Da antico evangelizzatore del digitale mi dispiace non poco che molti casi di successo di imprese digitali oggi siano additati come i peggiori evasori fiscali.

Ma si sa la verità sta sempre nel mezzo, soprattutto quando un mercato come quello digitale sfugge da ogni regolamentazione lasciando spazio solo al piú potente e strutturato.

E noi antichi abitanti della rete lo sappiamo purtroppo molto bene: in rete non si fanno prigionieri e non c’e spazio per i secondi.

In qualsiasi caso il problema deve essere attentamente analizzato perché comunque questi “evasori fiscali” comunque generano migliaia di nuovi posti di lavoro anche in Italia e questo non é poco.

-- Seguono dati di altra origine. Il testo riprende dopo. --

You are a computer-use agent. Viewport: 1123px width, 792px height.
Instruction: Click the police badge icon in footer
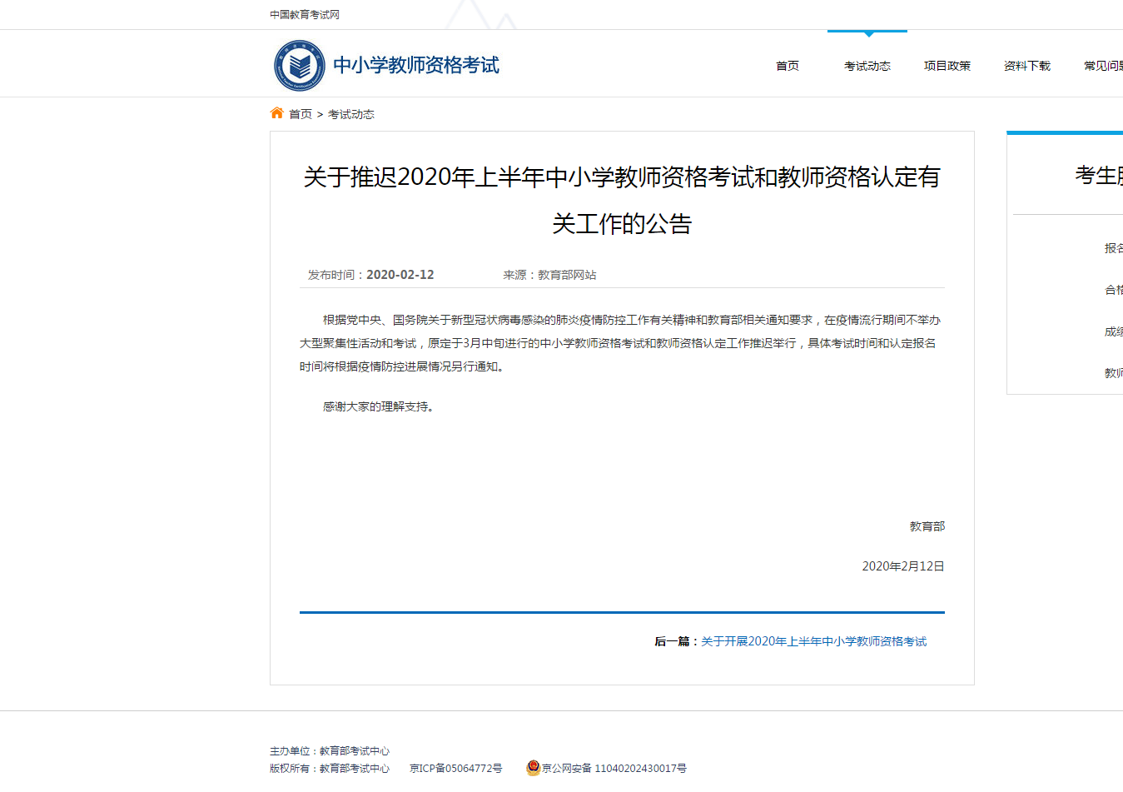(x=533, y=768)

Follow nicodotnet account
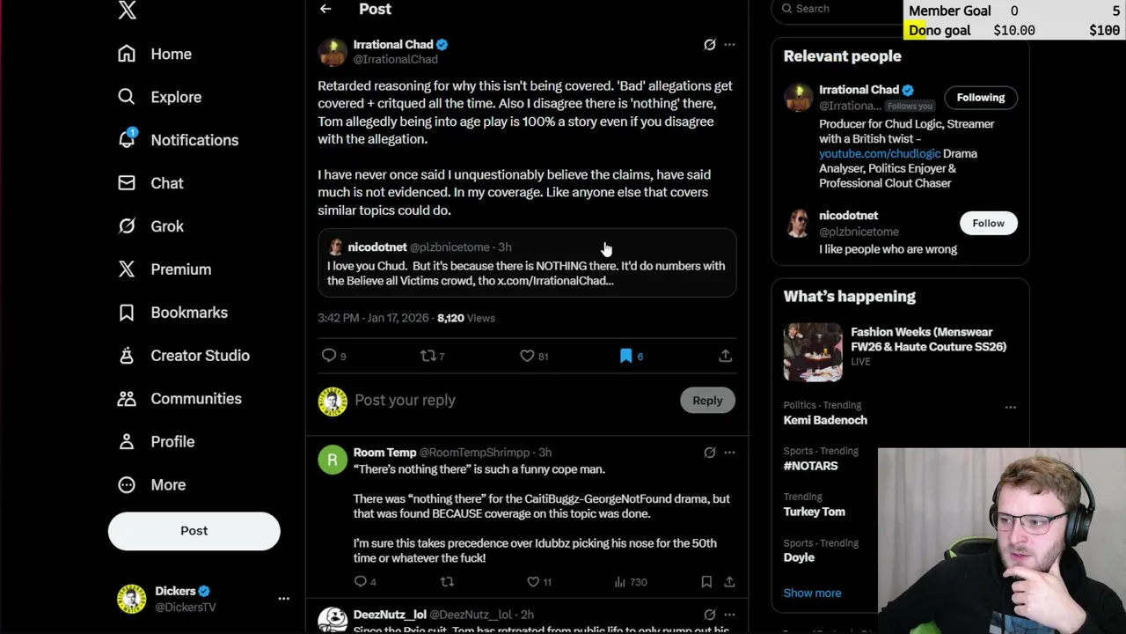click(988, 223)
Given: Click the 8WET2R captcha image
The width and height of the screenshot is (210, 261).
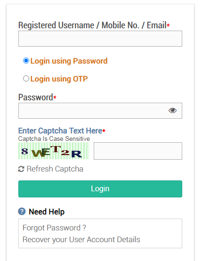Looking at the screenshot, I should click(x=54, y=151).
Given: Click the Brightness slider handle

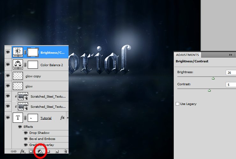Looking at the screenshot, I should click(213, 78).
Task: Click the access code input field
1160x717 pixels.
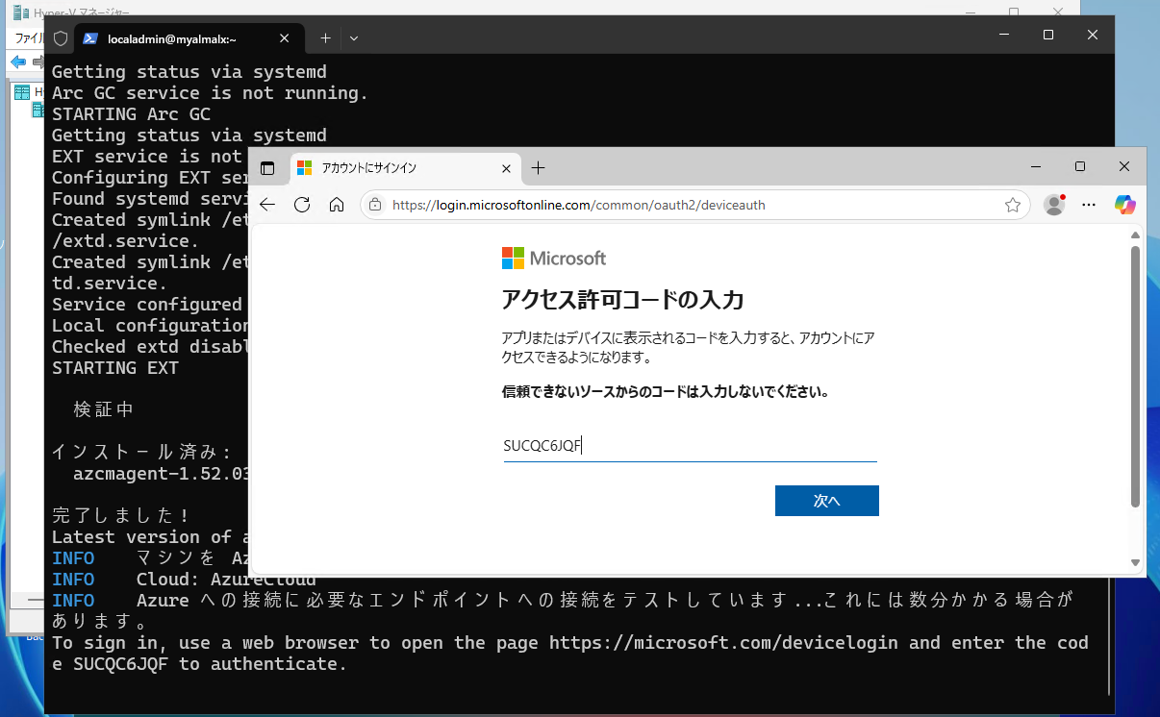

E forse non hanno nemmeno tutti i torti a creare posti di lavoro piuttosto che pagare tasse da strozzinaggio ad un governo che poi le dilapida per mantenere un apparato burocratico obsoleto, ma questa storia (forse) merita un post a parte.

Credo quindi che si debba uscire dai luoghi comuni e dai facili titoli giornalistici ad effetto ed iniziare a valutare il problema nella sua complessità reale con una reale analisi magari aprendo un tavolo con tutte le parti coinvolte: aziende, agenzia delle entrate e associazioni di categoria.

Cosa forse troppo difficile in un terzo mondo digitale come quello italiano.